### REQUEST
Reproduce the data from the line containing "Task: Create a new note file" up to and including the line containing "Action: tap(82, 36)", with each click coordinate in the answers scaled by 1.1 and rounded to the nearest whole number, halves rounded up. Leave the requests unchanged and omit the pictures.

### PROVIDED INFORMATION
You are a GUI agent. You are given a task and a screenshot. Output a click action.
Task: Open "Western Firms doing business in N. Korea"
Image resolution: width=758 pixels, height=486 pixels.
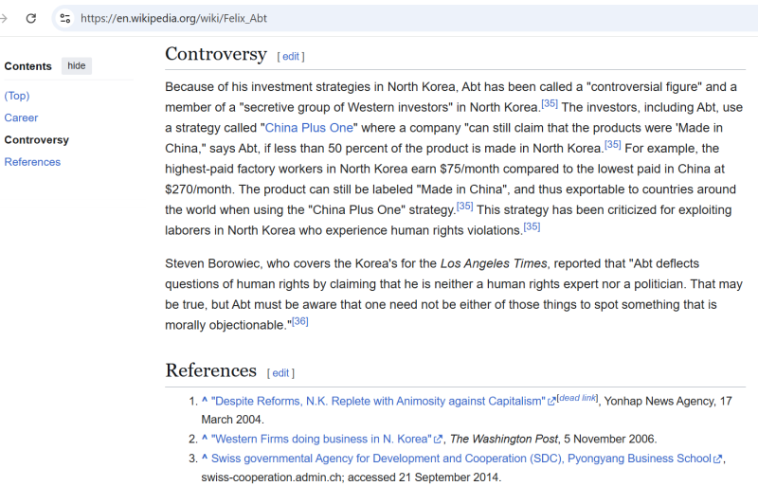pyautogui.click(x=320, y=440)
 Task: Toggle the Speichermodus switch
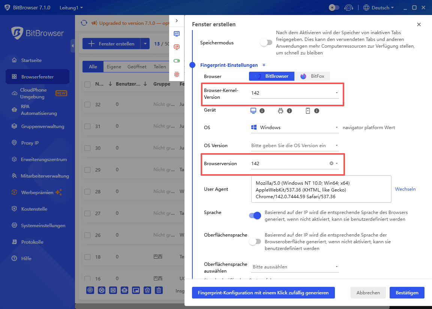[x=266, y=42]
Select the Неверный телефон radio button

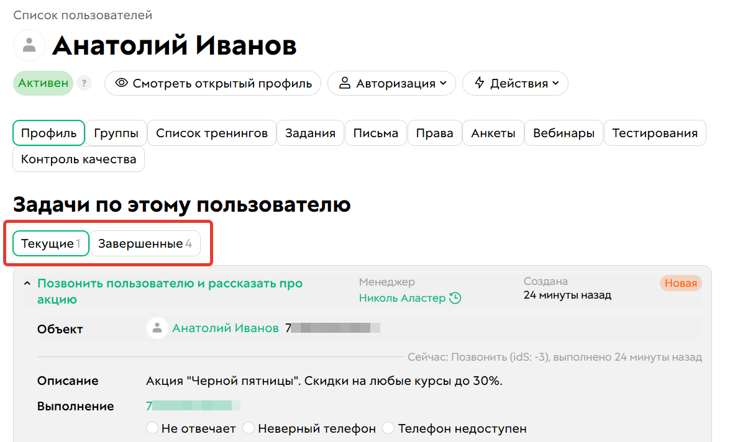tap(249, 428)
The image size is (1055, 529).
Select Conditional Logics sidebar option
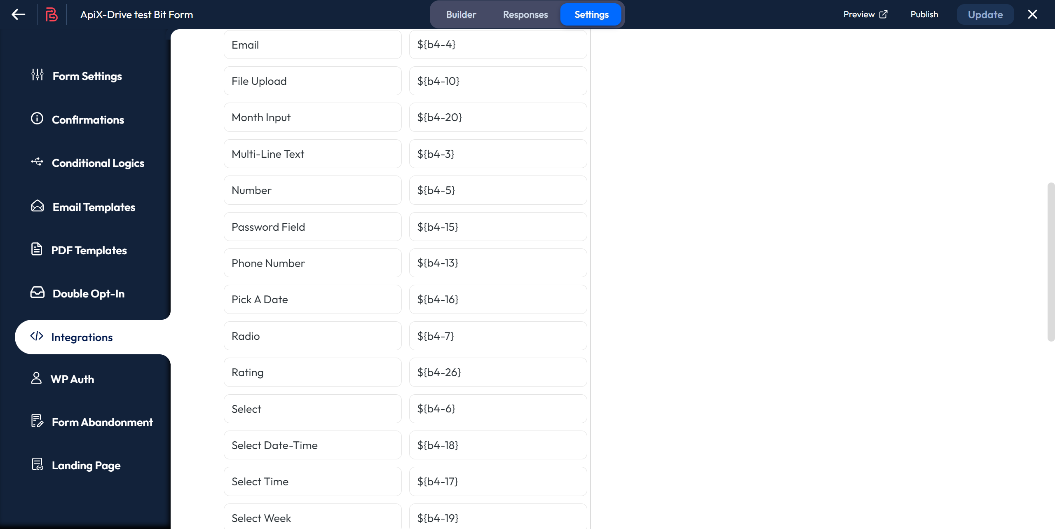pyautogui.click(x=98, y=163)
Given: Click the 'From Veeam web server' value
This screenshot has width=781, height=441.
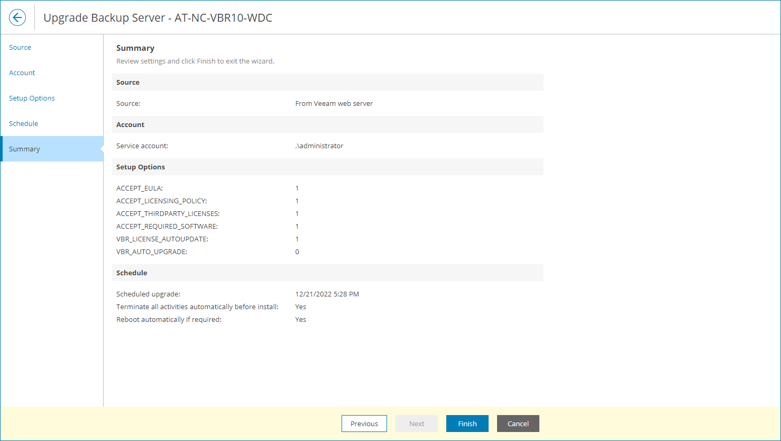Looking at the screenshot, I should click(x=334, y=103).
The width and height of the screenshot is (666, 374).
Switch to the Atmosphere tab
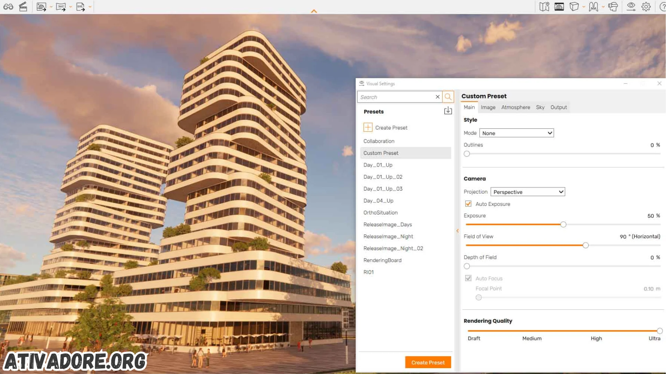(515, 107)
==
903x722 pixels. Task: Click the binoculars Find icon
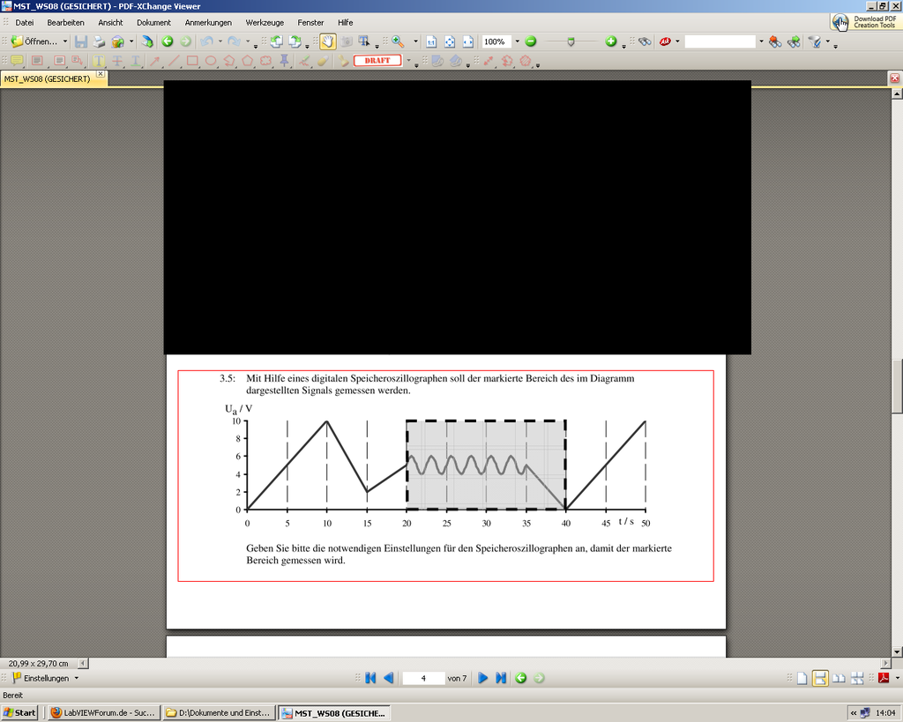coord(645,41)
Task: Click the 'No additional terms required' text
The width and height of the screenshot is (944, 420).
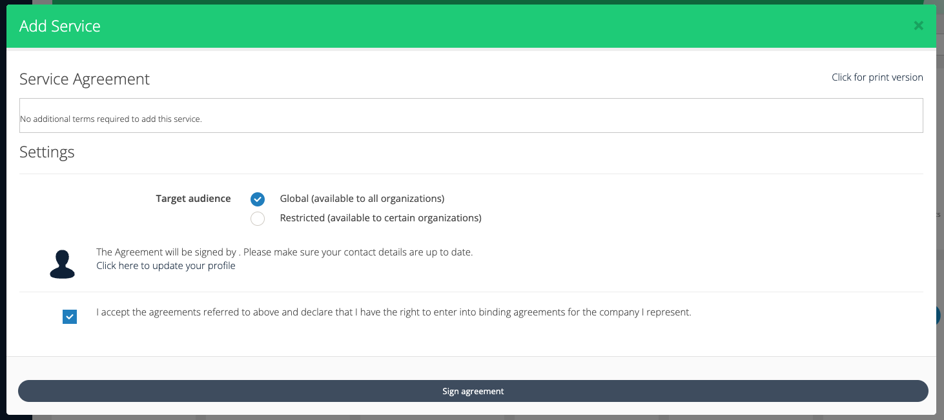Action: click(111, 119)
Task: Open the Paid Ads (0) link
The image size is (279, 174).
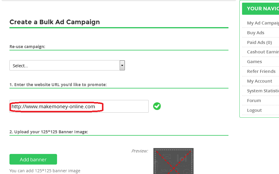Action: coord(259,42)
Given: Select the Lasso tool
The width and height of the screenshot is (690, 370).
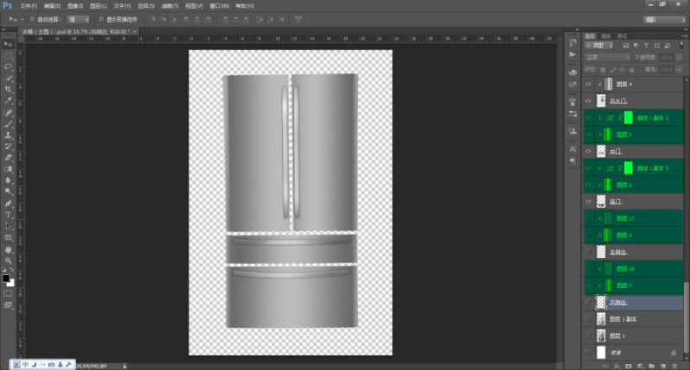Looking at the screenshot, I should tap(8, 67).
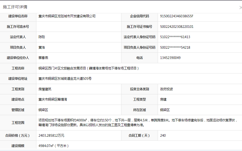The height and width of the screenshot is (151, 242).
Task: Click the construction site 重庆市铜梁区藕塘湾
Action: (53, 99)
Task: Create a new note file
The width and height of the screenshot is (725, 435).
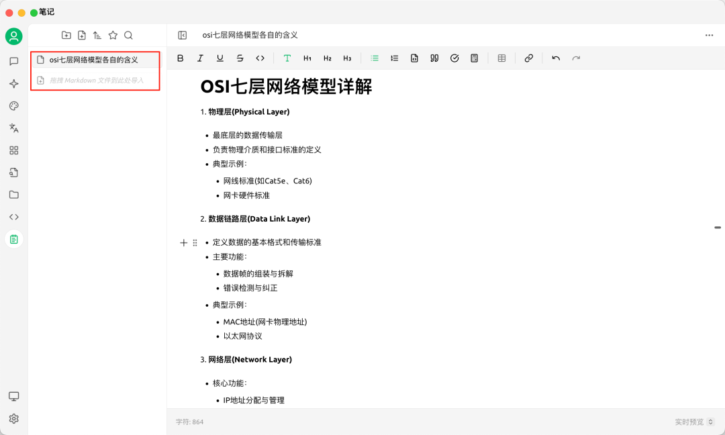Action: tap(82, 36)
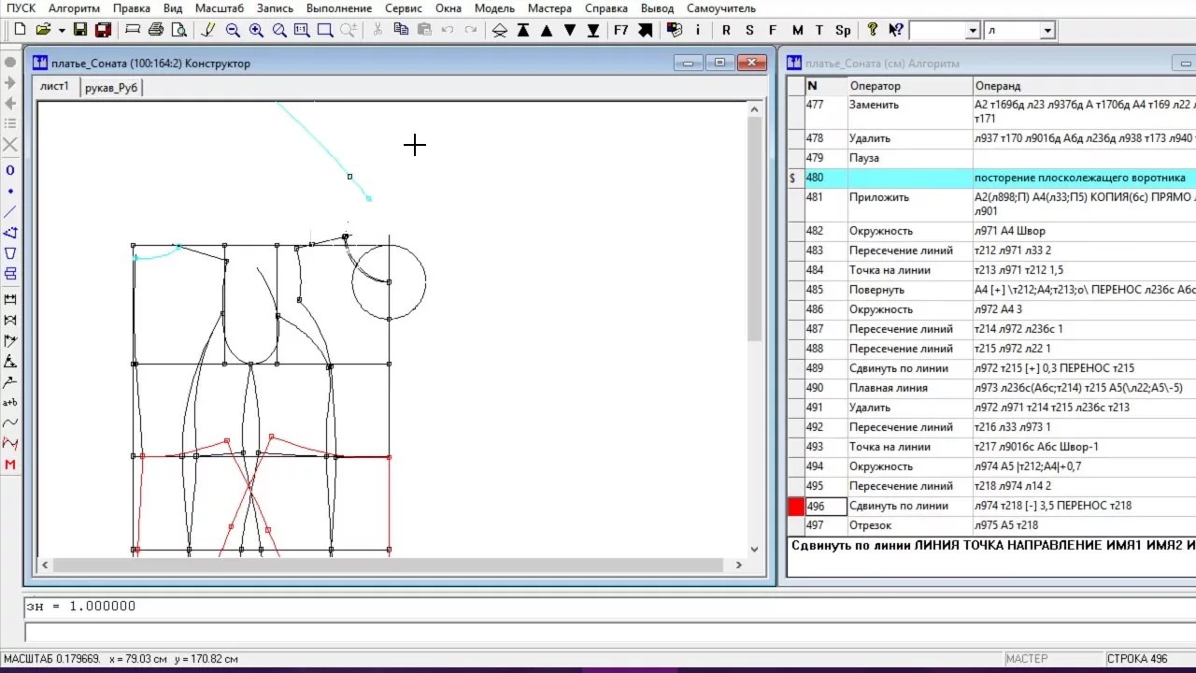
* * *
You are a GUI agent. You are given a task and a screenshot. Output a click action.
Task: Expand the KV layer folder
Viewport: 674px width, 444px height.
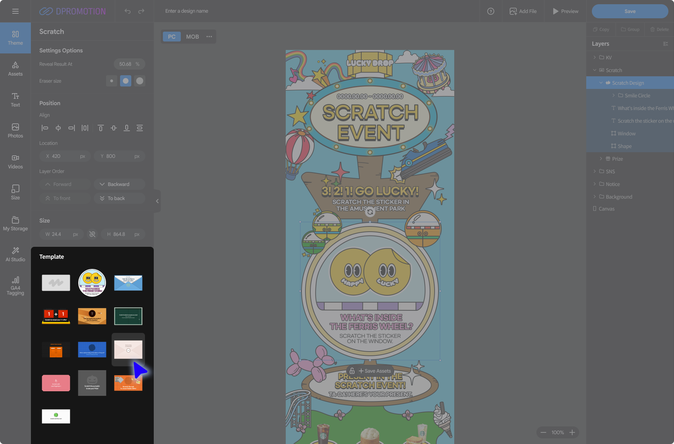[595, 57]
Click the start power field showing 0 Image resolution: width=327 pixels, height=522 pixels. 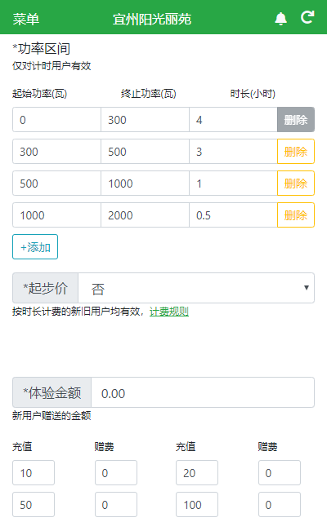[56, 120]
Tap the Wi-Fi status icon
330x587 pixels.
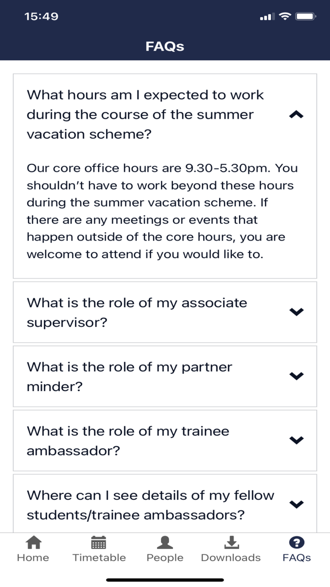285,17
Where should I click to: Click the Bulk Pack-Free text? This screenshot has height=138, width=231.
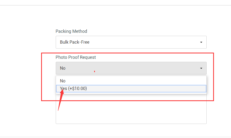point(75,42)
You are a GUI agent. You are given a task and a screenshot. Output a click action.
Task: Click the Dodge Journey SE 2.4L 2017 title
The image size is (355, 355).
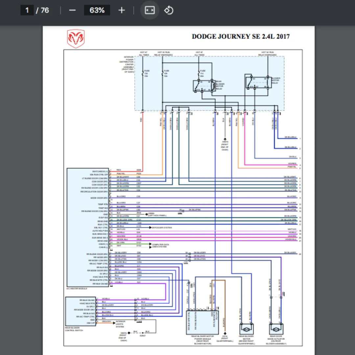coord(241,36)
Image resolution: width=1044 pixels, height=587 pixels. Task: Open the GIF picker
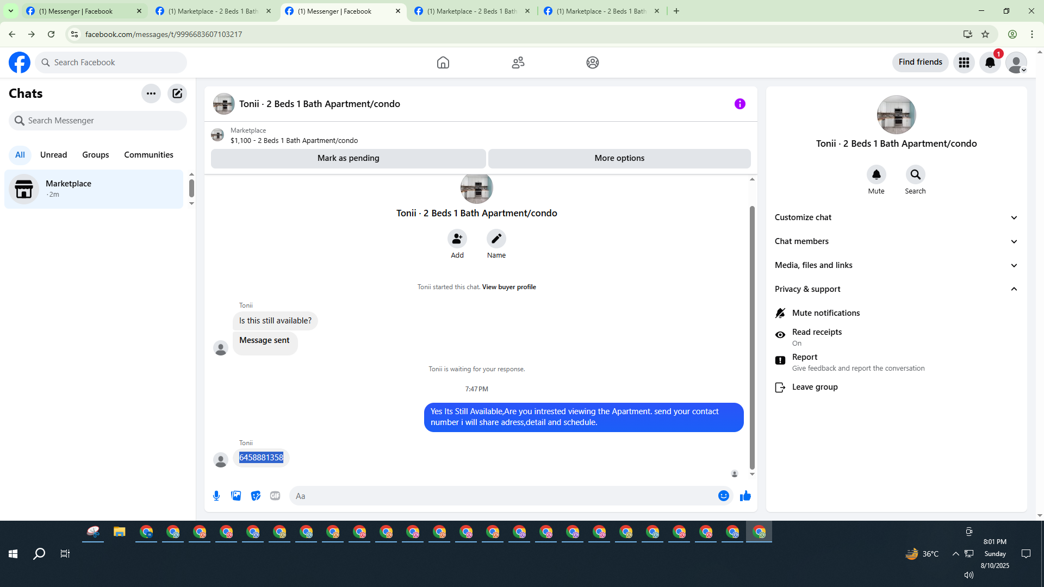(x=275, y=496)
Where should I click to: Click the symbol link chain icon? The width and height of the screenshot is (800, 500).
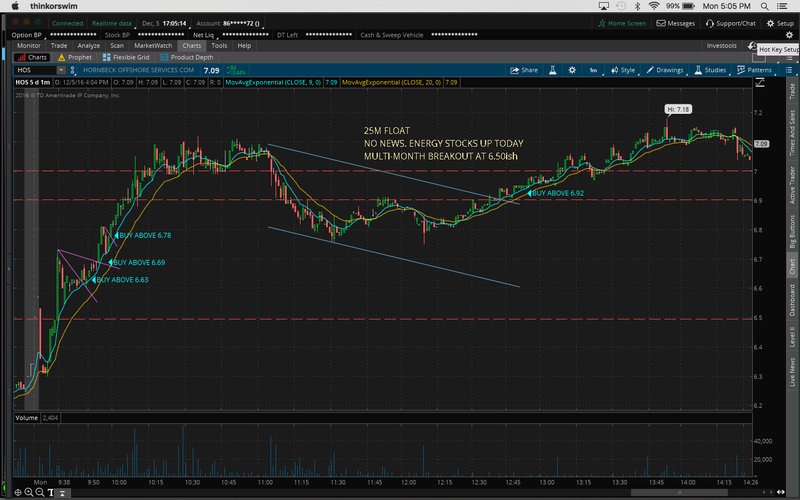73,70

### FINAL RESULT
Task: Create a new note file
The width and height of the screenshot is (725, 435).
Action: tap(90, 40)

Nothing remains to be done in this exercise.